Mitra's dataset includes more than 18,000 mayoral elections, of which 1211 have a margin of victory of less than five percent (which he defines as a close election, and includes in the analysis). He looks at the differences in public expenditure, initially focusing on changes in the share of spending devoted to operational expenses (or 'current expenditure' as he terms it) or public investment. In this, Mitra finds that:

When an educated mayor is elected by chance, public investment rises by 3 percentage points of total expenditure compared to a less educated counterpart.

Digging down into the allocation of that public investment, he finds that:

...educated mayors allocate an additional 1 percentage point of total expenditure to education investment, accounting for one-third of the overall increase in public investment.

And going a bit deeper than that:

Among education investments, immovable assets dedicated to nurseries receive the largest increase in resources.

Consistent with Italy’s balanced budget requirement on municipalities, there is no significant change in fiscal deficit. That means that the additional spending devoted to public investment must mean a corresponding reduction in operational expenditure. Mitra doesn't really dig into that at all.

What we take away from this paper is that more educated mayors devote more spending to education. In the Waikato Economics Discussion Group today, we discussed what mechanisms might underlie this difference, which is something that Mitra didn't explore. Perhaps more educated mayors see more value in education. After all, they invested more in their own education than a less educated mayor did. However, that's not entirely consistent with spending more on public investment in early childhood education.

A second possibility is that more educated mayors have a lower intrinsic discount rate, increasing their willingness to make long-term investments, both in their own education and in the education of their citizens. This is more consistent with devoting spending to public investment in early childhood education.

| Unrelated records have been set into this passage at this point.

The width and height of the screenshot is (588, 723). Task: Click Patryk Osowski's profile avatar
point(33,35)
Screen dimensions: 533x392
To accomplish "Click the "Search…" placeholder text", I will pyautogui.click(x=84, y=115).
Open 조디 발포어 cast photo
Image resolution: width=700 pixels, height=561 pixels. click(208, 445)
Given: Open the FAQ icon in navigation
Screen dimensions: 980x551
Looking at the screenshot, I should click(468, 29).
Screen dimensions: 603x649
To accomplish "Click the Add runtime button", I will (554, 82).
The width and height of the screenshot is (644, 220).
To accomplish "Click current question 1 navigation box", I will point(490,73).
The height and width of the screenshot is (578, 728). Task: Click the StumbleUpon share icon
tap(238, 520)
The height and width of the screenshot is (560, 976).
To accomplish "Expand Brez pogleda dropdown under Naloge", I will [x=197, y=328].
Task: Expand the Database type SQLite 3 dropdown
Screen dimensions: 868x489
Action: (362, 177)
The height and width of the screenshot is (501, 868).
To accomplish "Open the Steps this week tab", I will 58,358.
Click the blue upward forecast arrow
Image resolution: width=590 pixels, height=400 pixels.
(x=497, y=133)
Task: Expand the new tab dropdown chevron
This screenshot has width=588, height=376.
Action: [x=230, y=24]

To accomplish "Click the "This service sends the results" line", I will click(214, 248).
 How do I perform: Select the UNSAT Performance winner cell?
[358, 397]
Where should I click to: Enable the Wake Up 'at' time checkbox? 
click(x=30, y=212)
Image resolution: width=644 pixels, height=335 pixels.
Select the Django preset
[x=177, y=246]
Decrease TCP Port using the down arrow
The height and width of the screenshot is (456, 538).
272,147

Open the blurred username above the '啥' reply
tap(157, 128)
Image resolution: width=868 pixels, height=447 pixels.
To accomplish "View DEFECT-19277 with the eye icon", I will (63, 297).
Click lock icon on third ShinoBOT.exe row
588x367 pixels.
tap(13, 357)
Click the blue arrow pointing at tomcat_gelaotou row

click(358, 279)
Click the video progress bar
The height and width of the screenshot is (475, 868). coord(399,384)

A third possibility is that more educated mayors may be better at the administration of public investment, such as project approvals, capital budgeting, grants, or procurement. This means that they have greater capacity for public investment projects. However, that greater capacity wouldn't necessarily be more apparent for public investment in education, or early childhood investment.

However, an intriguing but speculative fourth possibility is that more educated mayors understand that public investment can be used strategically to affect demographics. Many municipalities in Italy are facing extreme population ageing and/or declining populations. Mitigating (but probably not reversing) those population changes may be possible through creative policy. If the municipality invests in early childhood education, that may make the municipality more attractive for young parents to relocate to, and may reduce cost pressures that hamper fertility. The problem with this as an explanation is that it isn't clear that these trends and policy solution would be more apparent to a more educated mayor than to a less educated one.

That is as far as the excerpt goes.